- [Problem] There is one span to output from the data below: the lines starting at the line with "Given: Click the drag" and ending at the line with "Click the blue verified badge icon". Output it exactly, ends included, nothing more.

Saved data entries
──────────────────────────────

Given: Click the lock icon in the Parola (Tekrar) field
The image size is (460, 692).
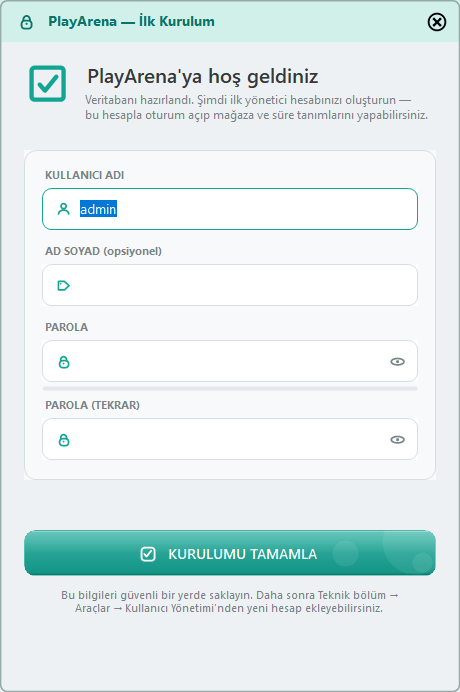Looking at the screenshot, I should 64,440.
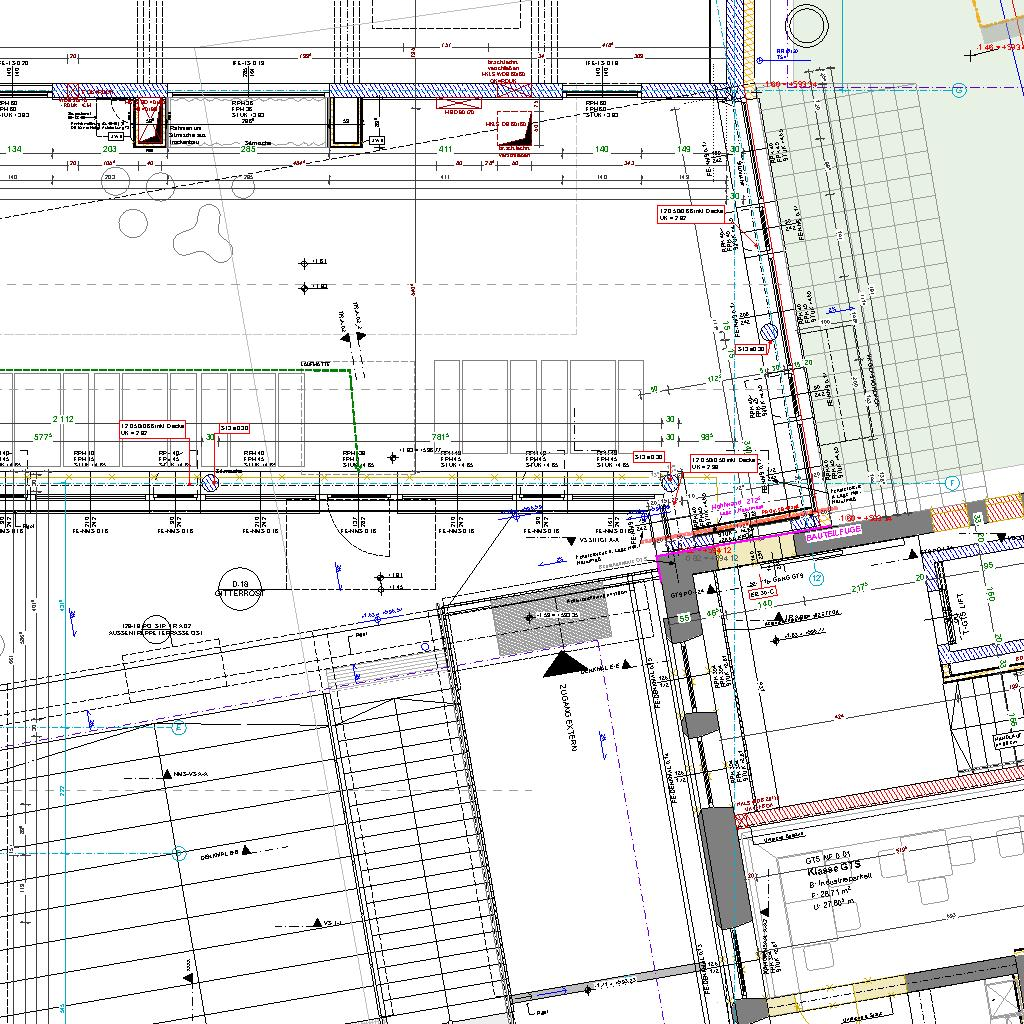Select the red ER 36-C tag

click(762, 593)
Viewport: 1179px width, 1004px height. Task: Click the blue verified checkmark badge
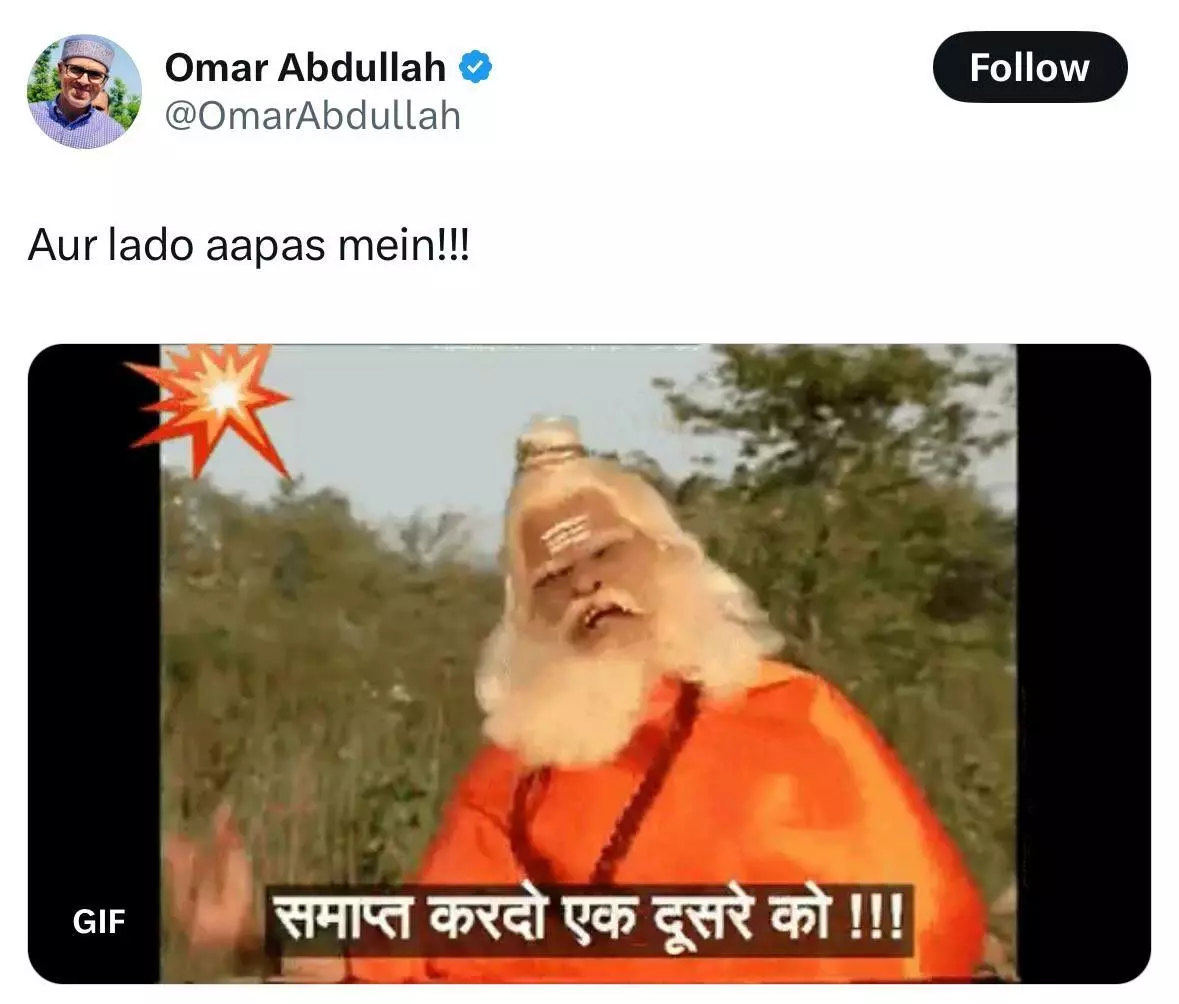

──────────────────────────────

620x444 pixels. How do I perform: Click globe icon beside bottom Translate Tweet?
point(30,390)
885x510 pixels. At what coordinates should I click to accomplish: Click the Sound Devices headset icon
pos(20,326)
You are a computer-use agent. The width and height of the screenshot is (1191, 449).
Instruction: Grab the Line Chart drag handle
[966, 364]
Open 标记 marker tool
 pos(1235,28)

──────────────────────────────

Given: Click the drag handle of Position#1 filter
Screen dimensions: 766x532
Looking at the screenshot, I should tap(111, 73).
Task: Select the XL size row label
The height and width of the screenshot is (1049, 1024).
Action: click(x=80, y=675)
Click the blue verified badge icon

──────────────────────────────

- [The completed task]
Given: Click the drag handle of Position#1 filter
Screen dimensions: 766x532
Looking at the screenshot, I should tap(111, 73).
Task: Select the XL size row label
The height and width of the screenshot is (1049, 1024).
Action: click(x=80, y=675)
Click the blue verified badge icon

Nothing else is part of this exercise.